Dyskeratosis congenita future: Hematopoietic stem cell transplantation or gene therapy?

Abstract

Dyskeratosis congenital (DC) is a rare, multi-organ cancer-prone inherited bone marrow failure syndrome (IBMFs) caused by defects in telomere biology. IBMFs manifest as ineffective and stressed hematopoiesis owing to germline mutations that cause the failure of hematopoietic stem cell progenitor cells. The clinical presentation is heterogeneous, and serious clinical complications include bone marrow failure, hematological and solid tumors. Bone marrow failure is the main cause of death, although pulmonary fibrosis, hepatic cirrhosis, and cancer significantly contribute to morbidity and mortality. Currently, there is no specific medical treatment for DC. Hematopoietic stem cell transplantation (HSCT) is the only definitive treatment to restore bone marrow function, although it does not correct other abnormalities. HSCT may be a treatment option in subjects affected by DC and bone marrow failure, but it is associated with a high risk of early and late mortality due to infections, organ damage, and secondary malignancies. However, because of the toxicity associated with this treatment and adverse outcomes of HSCT in DC compared to other IBMFs, improved therapies are recommended for DC patients. As a result, gene therapy techniques based on the genetic modification of autologous hematopoietic stem and progenitor cells (HSPCs) have been explored. This review aims to provide a brief description of the currently known clinical and genetic characteristics, disease progression, and diagnosis and discuss HSCT and emerging strategies for using HSPC gene therapy for DC.

PROBLEM REQUIREMENTS
Answer these questions from the dyskeratosis congenita abstract:
(a) What is the main cause of death?
(b) Which treatment is the only definitive one for restoring bone marrow function?
(c) The gene therapy techniques explored are based on genetic modification of which cells?

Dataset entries
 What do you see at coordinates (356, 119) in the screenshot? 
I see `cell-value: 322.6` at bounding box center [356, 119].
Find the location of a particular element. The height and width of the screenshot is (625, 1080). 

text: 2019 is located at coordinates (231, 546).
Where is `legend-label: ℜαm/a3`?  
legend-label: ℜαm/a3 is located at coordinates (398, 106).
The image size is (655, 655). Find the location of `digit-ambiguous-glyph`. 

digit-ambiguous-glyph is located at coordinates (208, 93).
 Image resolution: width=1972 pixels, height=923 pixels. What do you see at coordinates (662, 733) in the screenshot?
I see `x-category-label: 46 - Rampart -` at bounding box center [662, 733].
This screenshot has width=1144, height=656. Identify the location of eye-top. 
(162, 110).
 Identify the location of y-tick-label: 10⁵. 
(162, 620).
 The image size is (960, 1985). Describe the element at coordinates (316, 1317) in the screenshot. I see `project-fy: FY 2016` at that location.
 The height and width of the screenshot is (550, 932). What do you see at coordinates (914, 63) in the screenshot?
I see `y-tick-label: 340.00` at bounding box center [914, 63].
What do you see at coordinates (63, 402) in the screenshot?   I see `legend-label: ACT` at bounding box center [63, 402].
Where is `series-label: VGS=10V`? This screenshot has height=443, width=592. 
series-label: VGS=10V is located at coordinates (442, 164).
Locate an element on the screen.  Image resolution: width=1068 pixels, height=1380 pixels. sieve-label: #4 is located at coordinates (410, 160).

YOUR SOLUTION
(a) Bone marrow failure.
(b) Hematopoietic stem cell transplantation (HSCT).
(c) Autologous hematopoietic stem and progenitor cells (HSPCs).